WORK ORDER: If a line in the data below holds the word "icon", copy it.

GIVEN RECORDS:
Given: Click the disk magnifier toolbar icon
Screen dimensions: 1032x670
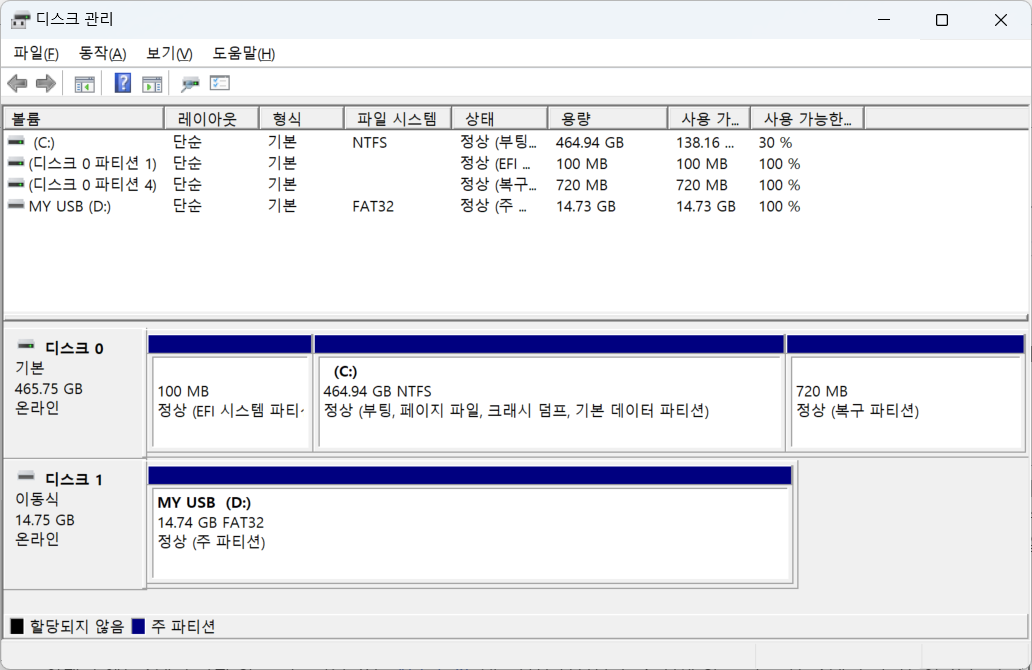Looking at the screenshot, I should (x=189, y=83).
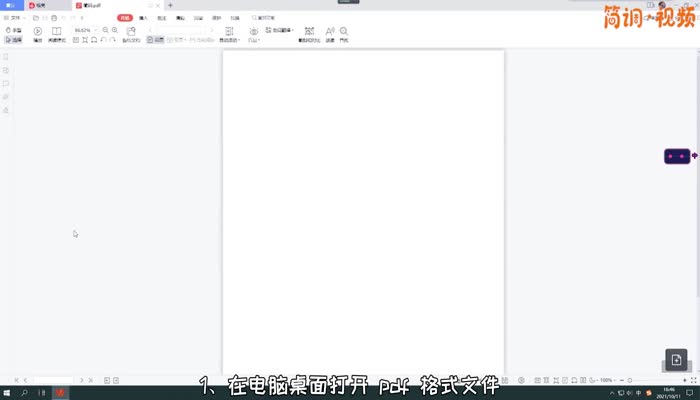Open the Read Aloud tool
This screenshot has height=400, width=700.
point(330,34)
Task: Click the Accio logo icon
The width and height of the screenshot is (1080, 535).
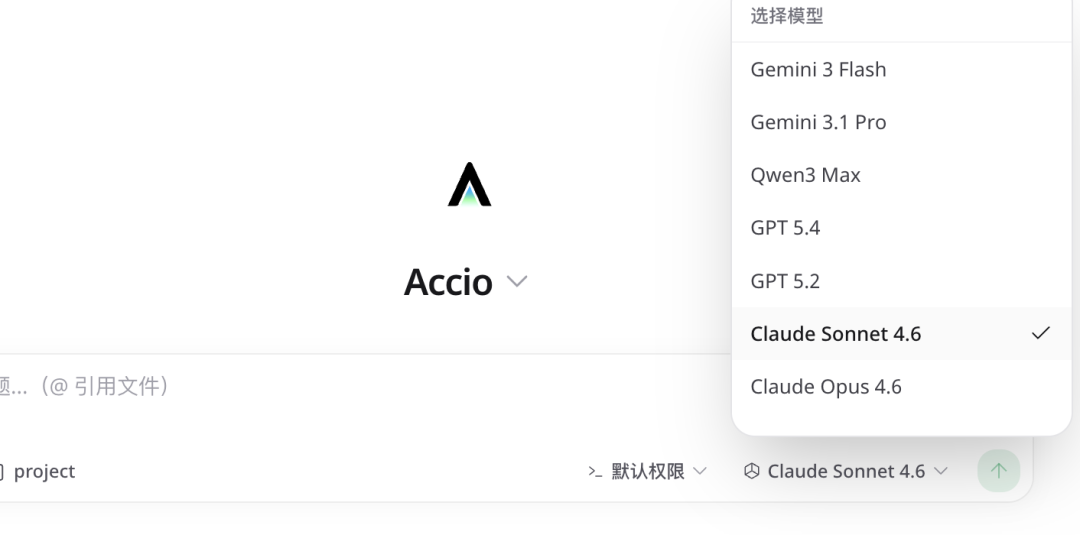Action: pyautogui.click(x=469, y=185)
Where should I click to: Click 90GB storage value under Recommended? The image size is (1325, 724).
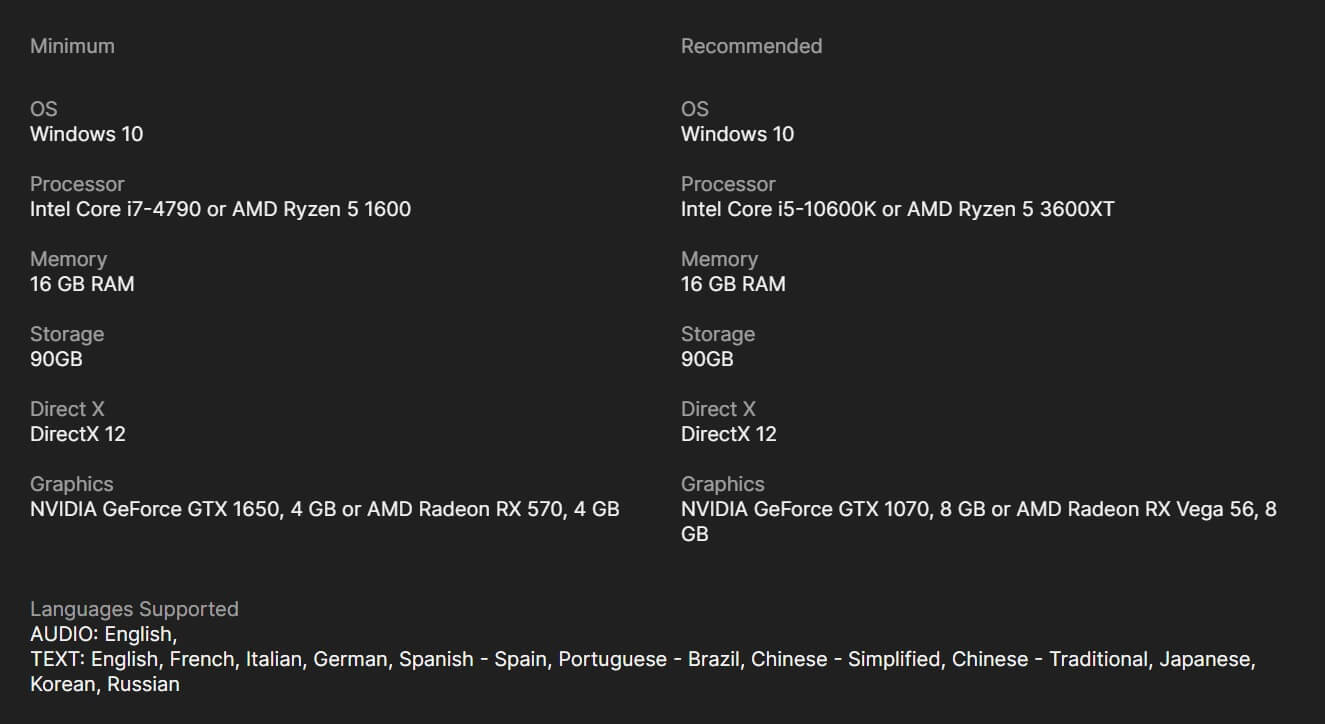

EXERCISE RESPONSE:
Given: Click the disk magnifier toolbar icon
Task: Click the Accio logo icon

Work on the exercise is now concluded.